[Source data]
....
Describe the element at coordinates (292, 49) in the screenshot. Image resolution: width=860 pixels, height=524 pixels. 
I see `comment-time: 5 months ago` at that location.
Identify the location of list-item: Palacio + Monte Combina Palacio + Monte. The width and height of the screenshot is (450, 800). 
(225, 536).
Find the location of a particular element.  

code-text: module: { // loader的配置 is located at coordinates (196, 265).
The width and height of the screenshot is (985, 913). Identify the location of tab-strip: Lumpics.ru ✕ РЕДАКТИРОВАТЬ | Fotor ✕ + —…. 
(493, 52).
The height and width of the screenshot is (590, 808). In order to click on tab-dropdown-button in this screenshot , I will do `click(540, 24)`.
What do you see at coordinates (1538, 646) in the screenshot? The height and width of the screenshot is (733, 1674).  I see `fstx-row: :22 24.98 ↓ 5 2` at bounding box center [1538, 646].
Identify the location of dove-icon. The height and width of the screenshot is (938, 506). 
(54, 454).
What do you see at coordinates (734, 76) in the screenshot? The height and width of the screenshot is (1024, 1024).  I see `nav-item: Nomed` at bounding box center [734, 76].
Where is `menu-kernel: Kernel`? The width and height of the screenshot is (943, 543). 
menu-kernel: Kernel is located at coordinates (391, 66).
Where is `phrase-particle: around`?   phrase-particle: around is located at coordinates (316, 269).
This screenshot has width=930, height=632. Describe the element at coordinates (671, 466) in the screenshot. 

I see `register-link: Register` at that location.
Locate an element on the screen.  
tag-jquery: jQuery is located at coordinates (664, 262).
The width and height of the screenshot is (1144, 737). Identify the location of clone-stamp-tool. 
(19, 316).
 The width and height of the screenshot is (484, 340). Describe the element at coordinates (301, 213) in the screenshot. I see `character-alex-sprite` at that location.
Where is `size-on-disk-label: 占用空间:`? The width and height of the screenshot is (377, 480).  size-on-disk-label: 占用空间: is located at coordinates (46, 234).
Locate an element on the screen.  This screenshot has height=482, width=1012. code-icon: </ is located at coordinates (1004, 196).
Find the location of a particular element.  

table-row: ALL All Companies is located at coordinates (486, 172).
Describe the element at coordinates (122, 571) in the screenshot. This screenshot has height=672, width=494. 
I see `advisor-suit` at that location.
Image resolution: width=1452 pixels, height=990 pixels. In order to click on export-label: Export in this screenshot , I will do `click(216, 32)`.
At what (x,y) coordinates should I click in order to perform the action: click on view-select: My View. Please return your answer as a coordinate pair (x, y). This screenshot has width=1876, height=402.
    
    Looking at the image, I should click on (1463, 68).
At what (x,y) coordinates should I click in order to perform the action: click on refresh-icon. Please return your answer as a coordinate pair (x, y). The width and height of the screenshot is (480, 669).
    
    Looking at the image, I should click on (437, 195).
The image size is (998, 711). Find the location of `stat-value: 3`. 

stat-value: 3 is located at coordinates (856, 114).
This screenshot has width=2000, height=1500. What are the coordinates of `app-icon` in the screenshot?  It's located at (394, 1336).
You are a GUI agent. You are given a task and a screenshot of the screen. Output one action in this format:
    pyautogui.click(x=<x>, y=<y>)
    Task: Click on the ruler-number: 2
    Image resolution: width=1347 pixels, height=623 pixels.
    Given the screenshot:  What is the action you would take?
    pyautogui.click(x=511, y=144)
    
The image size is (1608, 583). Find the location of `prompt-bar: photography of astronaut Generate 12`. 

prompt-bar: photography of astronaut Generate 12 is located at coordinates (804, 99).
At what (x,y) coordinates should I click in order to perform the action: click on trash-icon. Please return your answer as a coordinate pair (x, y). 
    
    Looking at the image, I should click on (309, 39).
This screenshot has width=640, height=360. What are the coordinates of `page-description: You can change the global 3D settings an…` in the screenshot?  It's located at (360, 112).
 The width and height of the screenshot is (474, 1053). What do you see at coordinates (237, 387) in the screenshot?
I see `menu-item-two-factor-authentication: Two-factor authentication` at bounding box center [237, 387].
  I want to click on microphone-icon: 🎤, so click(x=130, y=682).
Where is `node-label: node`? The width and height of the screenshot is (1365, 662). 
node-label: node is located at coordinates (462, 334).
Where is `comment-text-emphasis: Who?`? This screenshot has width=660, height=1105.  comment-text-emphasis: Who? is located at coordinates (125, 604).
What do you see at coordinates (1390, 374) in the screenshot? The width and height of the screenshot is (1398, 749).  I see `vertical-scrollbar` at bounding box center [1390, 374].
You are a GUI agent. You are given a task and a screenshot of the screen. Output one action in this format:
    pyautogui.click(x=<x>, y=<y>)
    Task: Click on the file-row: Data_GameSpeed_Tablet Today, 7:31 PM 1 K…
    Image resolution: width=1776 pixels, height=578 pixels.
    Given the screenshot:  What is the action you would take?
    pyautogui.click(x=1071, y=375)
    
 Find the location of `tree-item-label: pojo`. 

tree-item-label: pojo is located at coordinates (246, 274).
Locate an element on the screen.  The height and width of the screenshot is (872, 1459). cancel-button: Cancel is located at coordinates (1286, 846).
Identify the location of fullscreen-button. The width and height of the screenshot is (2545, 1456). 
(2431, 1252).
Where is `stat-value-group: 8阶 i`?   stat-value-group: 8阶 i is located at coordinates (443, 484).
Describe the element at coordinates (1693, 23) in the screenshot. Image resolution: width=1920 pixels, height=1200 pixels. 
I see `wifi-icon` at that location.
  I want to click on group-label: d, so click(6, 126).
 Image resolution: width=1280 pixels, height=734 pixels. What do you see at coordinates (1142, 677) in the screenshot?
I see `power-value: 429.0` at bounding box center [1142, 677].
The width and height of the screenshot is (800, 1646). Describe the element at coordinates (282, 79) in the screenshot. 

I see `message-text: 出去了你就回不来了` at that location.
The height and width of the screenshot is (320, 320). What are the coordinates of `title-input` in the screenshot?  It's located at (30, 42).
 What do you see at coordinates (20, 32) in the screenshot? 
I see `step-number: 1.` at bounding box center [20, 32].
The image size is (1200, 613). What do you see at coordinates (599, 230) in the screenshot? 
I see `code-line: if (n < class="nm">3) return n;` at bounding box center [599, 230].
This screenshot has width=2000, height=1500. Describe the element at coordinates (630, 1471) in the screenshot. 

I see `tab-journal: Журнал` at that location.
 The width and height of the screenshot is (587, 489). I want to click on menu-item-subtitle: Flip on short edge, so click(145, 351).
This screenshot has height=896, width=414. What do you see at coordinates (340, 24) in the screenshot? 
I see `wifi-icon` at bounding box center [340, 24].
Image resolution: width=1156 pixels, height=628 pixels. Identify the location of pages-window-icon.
....
_WHAT THIS TASK INVOLVES_
Give the lines of the records from the line containing "Identify the location of fullscreen-button." through the end of the records as a JSON list of strings, one string per line, leaving out blank lines.

_RESPONSE_
[
  "Identify the location of fullscreen-button. The width and height of the screenshot is (2545, 1456). ",
  "(2431, 1252).",
  "Where is `stat-value-group: 8阶 i`?   stat-value-group: 8阶 i is located at coordinates (443, 484).",
  "Describe the element at coordinates (1693, 23) in the screenshot. Image resolution: width=1920 pixels, height=1200 pixels. ",
  "I see `wifi-icon` at that location.",
  "  I want to click on group-label: d, so click(6, 126).",
  " Image resolution: width=1280 pixels, height=734 pixels. What do you see at coordinates (1142, 677) in the screenshot?",
  "I see `power-value: 429.0` at bounding box center [1142, 677].",
  "The width and height of the screenshot is (800, 1646). Describe the element at coordinates (282, 79) in the screenshot. ",
  "I see `message-text: 出去了你就回不来了` at that location.",
  "The height and width of the screenshot is (320, 320). What are the coordinates of `title-input` in the screenshot?  It's located at (30, 42).",
  " What do you see at coordinates (20, 32) in the screenshot? ",
  "I see `step-number: 1.` at bounding box center [20, 32].",
  "The image size is (1200, 613). What do you see at coordinates (599, 230) in the screenshot? ",
  "I see `code-line: if (n < class=\"nm\">3) return n;` at bounding box center [599, 230].",
  "This screenshot has width=2000, height=1500. Describe the element at coordinates (630, 1471) in the screenshot. ",
  "I see `tab-journal: Журнал` at that location.",
  " The width and height of the screenshot is (587, 489). I want to click on menu-item-subtitle: Flip on short edge, so click(145, 351).",
  "This screenshot has height=896, width=414. What do you see at coordinates (340, 24) in the screenshot? ",
  "I see `wifi-icon` at bounding box center [340, 24].",
  "Image resolution: width=1156 pixels, height=628 pixels. Identify the location of pages-window-icon."
]